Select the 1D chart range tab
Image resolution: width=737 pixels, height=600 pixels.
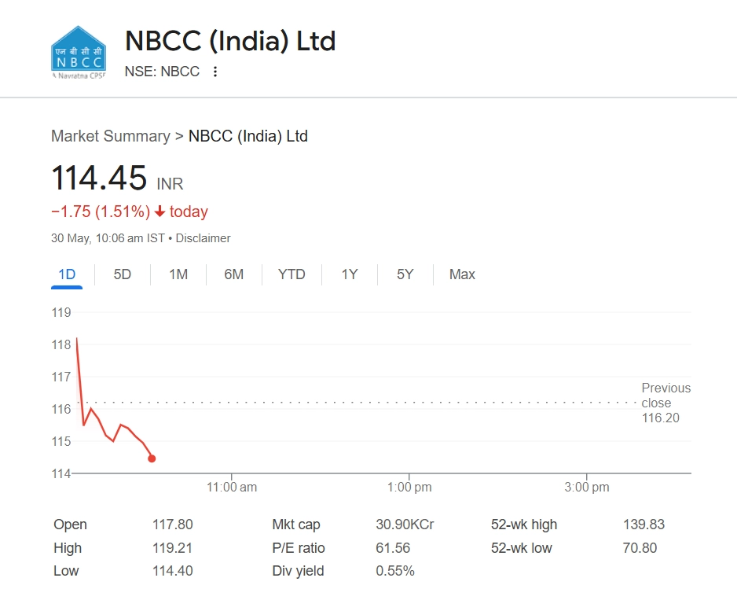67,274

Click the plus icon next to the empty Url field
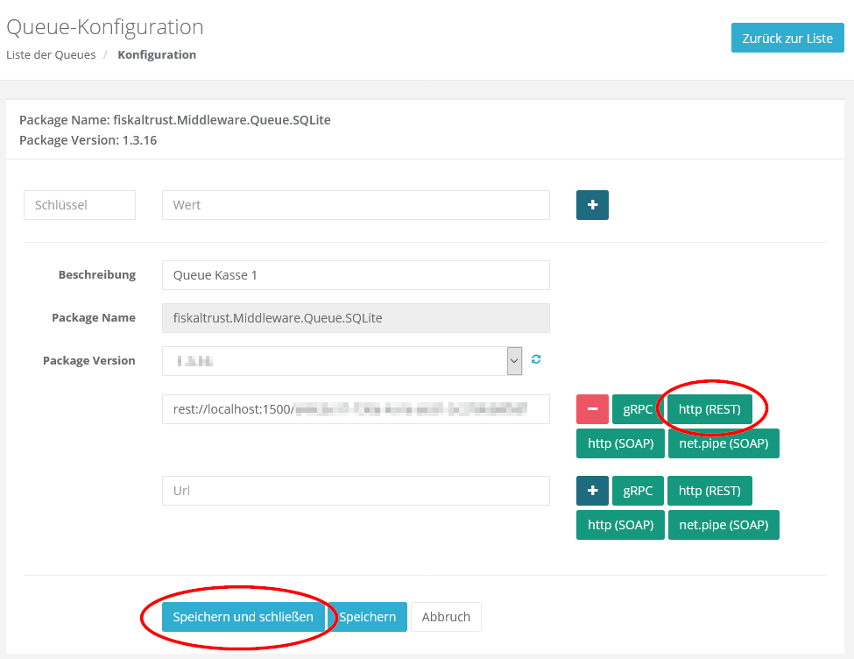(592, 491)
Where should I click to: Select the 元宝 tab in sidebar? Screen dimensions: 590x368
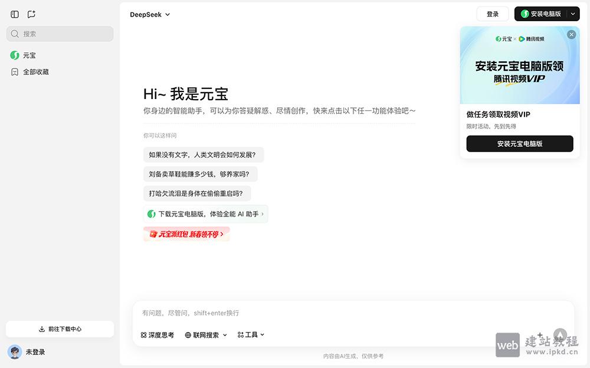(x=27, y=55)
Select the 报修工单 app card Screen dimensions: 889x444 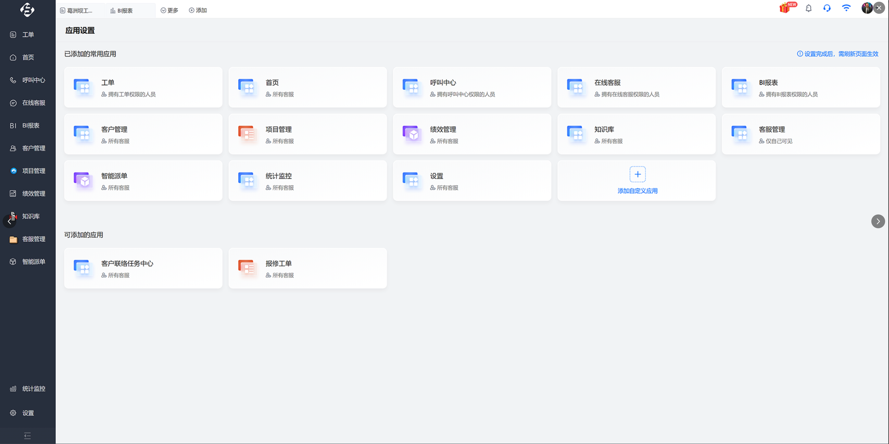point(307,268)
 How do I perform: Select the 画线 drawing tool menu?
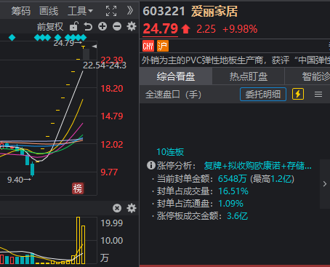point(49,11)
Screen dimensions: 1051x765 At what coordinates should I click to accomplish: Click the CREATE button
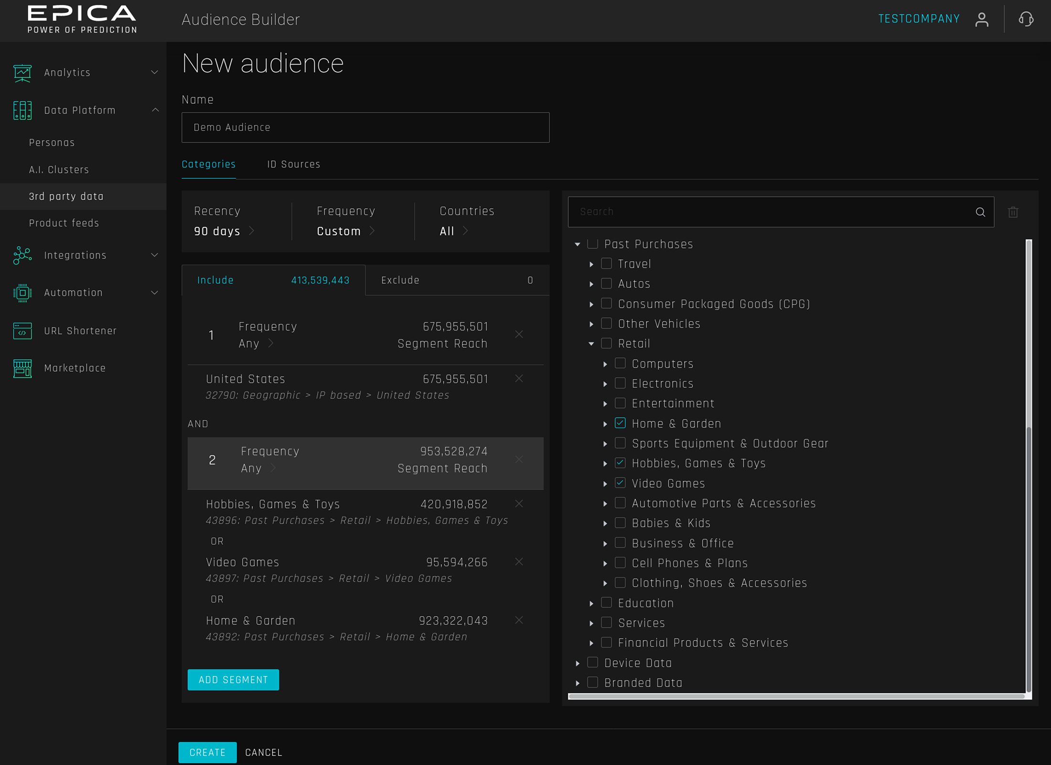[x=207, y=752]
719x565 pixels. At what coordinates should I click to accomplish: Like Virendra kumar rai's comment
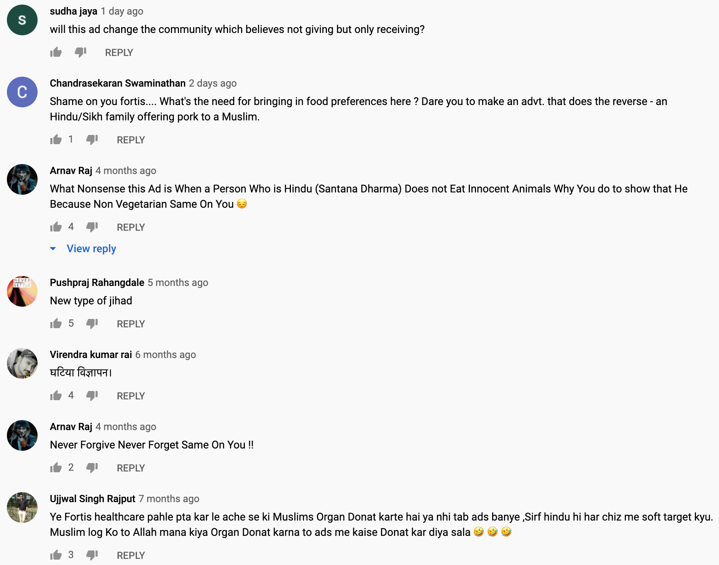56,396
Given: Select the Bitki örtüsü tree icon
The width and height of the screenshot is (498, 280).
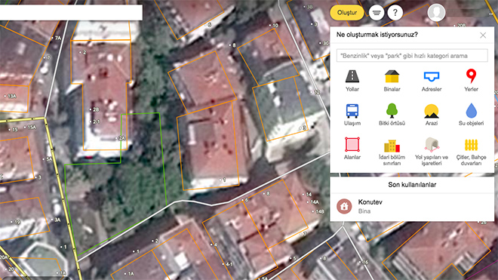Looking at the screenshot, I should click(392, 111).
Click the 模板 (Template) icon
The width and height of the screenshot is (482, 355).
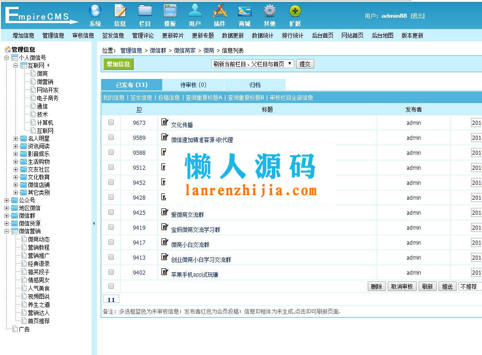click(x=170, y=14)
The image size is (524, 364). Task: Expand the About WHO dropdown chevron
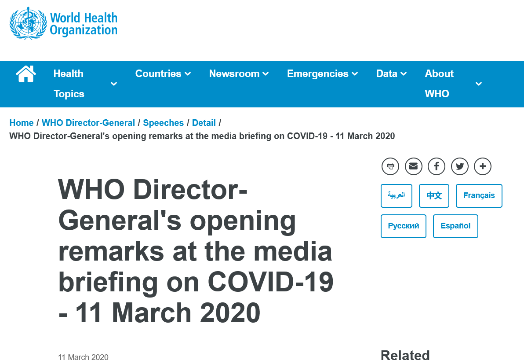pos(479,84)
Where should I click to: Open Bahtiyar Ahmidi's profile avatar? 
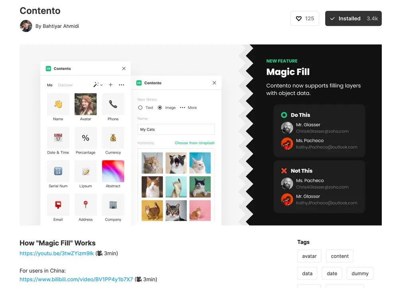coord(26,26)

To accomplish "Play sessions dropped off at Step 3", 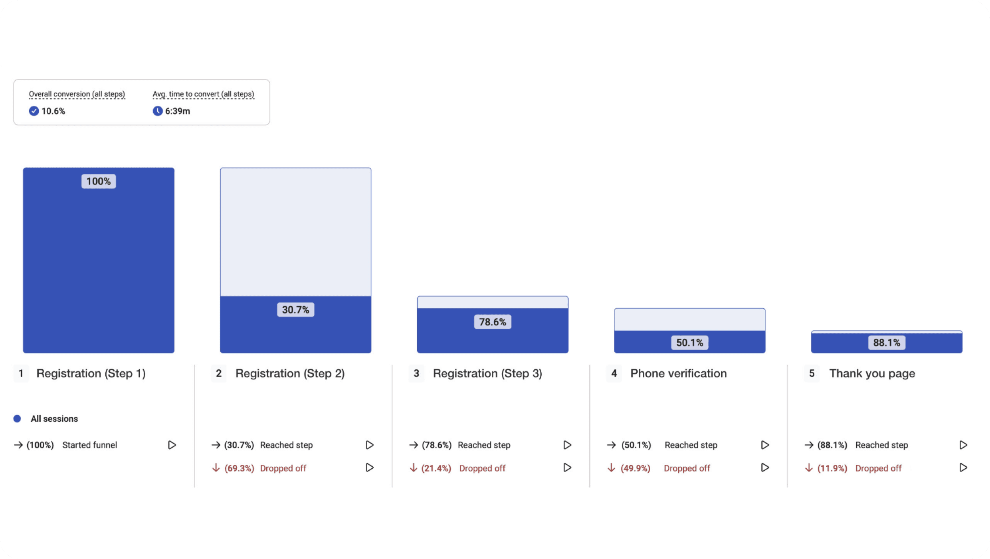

__________________________________________________

OBJECTIVE: Extract each line of the material above that contains the word "icon". Case counts.

SOLUTION TO THIS TASK:
Click the plus icon next to the empty Url field
Given: Select the Bitki örtüsü tree icon
Click the 模板 (Template) icon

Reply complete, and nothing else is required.